→ What you should do: Output the records that follow exactly as they are written.

→ Recorded data:
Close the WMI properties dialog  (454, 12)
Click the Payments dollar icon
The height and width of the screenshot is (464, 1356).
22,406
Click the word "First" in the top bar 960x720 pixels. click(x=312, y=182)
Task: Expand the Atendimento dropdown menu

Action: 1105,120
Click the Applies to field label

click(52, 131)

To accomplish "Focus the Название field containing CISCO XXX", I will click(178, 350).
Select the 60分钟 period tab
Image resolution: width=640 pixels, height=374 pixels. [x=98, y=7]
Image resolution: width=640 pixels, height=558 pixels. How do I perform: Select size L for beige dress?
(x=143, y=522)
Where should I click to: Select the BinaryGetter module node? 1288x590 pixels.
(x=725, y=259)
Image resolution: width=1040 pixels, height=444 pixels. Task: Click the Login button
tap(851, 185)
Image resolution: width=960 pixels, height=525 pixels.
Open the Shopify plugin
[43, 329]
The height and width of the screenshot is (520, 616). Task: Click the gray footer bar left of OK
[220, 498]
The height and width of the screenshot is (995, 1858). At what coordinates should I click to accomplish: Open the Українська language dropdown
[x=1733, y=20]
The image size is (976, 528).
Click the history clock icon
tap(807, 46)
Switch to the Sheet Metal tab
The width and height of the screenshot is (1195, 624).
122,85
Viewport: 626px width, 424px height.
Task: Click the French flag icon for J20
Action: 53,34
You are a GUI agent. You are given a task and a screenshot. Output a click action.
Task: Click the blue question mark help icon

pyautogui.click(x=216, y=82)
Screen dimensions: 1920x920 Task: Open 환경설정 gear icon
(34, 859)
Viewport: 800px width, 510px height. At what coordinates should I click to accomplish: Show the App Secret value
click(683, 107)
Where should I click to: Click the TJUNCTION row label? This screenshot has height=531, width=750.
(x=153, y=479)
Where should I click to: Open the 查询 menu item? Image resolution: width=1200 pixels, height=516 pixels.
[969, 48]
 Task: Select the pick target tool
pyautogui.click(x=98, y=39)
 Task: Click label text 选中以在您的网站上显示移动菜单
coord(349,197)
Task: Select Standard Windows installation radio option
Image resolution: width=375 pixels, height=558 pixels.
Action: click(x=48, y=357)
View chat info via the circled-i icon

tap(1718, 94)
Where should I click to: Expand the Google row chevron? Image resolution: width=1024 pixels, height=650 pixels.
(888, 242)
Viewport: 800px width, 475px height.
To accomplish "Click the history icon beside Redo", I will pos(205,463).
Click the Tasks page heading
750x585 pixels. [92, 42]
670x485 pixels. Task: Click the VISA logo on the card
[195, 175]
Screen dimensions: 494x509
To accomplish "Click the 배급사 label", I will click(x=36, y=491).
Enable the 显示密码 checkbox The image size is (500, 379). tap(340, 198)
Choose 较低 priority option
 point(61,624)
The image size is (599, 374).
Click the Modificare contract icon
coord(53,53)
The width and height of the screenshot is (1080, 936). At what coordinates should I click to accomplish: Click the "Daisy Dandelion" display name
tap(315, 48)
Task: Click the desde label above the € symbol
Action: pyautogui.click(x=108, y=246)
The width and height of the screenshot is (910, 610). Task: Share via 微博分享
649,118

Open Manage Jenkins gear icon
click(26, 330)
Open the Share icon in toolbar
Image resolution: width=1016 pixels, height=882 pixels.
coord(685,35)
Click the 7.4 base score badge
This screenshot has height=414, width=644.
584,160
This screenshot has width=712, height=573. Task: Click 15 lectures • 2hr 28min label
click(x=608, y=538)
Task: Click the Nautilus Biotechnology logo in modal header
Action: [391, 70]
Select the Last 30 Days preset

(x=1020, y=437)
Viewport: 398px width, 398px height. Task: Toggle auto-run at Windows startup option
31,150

→ Answer section:
Close the WMI properties dialog  (454, 12)
Click the Payments dollar icon
The height and width of the screenshot is (464, 1356).
22,406
Click the word "First" in the top bar 960x720 pixels. click(x=312, y=182)
Task: Expand the Atendimento dropdown menu

Action: 1105,120
Click the Applies to field label

click(52, 131)

To accomplish "Focus the Название field containing CISCO XXX", I will click(178, 350).
Select the 60分钟 period tab
Image resolution: width=640 pixels, height=374 pixels. [x=98, y=7]
Image resolution: width=640 pixels, height=558 pixels. How do I perform: Select size L for beige dress?
(x=143, y=522)
Where should I click to: Select the BinaryGetter module node? 1288x590 pixels.
(x=725, y=259)
Image resolution: width=1040 pixels, height=444 pixels. Task: Click the Login button
tap(851, 185)
Image resolution: width=960 pixels, height=525 pixels.
Open the Shopify plugin
[43, 329]
The height and width of the screenshot is (520, 616). Task: Click the gray footer bar left of OK
[220, 498]
The height and width of the screenshot is (995, 1858). At what coordinates should I click to accomplish: Open the Українська language dropdown
[x=1733, y=20]
The image size is (976, 528).
Click the history clock icon
tap(807, 46)
Switch to the Sheet Metal tab
The width and height of the screenshot is (1195, 624).
122,85
Viewport: 626px width, 424px height.
Task: Click the French flag icon for J20
Action: 53,34
You are a GUI agent. You are given a task and a screenshot. Output a click action.
Task: Click the blue question mark help icon

pyautogui.click(x=216, y=82)
Screen dimensions: 1920x920 Task: Open 환경설정 gear icon
(34, 859)
Viewport: 800px width, 510px height. At what coordinates should I click to accomplish: Show the App Secret value
click(683, 107)
Where should I click to: Click the TJUNCTION row label? This screenshot has height=531, width=750.
(x=153, y=479)
Where should I click to: Open the 查询 menu item? Image resolution: width=1200 pixels, height=516 pixels.
[969, 48]
 Task: Select the pick target tool
pyautogui.click(x=98, y=39)
 Task: Click label text 选中以在您的网站上显示移动菜单
coord(349,197)
Task: Select Standard Windows installation radio option
Image resolution: width=375 pixels, height=558 pixels.
Action: click(x=48, y=357)
View chat info via the circled-i icon

tap(1718, 94)
Where should I click to: Expand the Google row chevron? Image resolution: width=1024 pixels, height=650 pixels.
(888, 242)
Viewport: 800px width, 475px height.
To accomplish "Click the history icon beside Redo", I will pos(205,463).
Click the Tasks page heading
750x585 pixels. [92, 42]
670x485 pixels. Task: Click the VISA logo on the card
[195, 175]
Screen dimensions: 494x509
To accomplish "Click the 배급사 label", I will click(x=36, y=491).
Enable the 显示密码 checkbox The image size is (500, 379). tap(340, 198)
Choose 较低 priority option
 point(61,624)
The image size is (599, 374).
Click the Modificare contract icon
coord(53,53)
The width and height of the screenshot is (1080, 936). At what coordinates should I click to accomplish: Click the "Daisy Dandelion" display name
tap(315, 48)
Task: Click the desde label above the € symbol
Action: pyautogui.click(x=108, y=246)
The width and height of the screenshot is (910, 610). Task: Share via 微博分享
649,118

Open Manage Jenkins gear icon
click(26, 330)
Open the Share icon in toolbar
Image resolution: width=1016 pixels, height=882 pixels.
coord(685,35)
Click the 7.4 base score badge
This screenshot has height=414, width=644.
584,160
This screenshot has width=712, height=573. Task: Click 15 lectures • 2hr 28min label
click(x=608, y=538)
Task: Click the Nautilus Biotechnology logo in modal header
Action: [391, 70]
Select the Last 30 Days preset

(x=1020, y=437)
Viewport: 398px width, 398px height. Task: Toggle auto-run at Windows startup option
31,150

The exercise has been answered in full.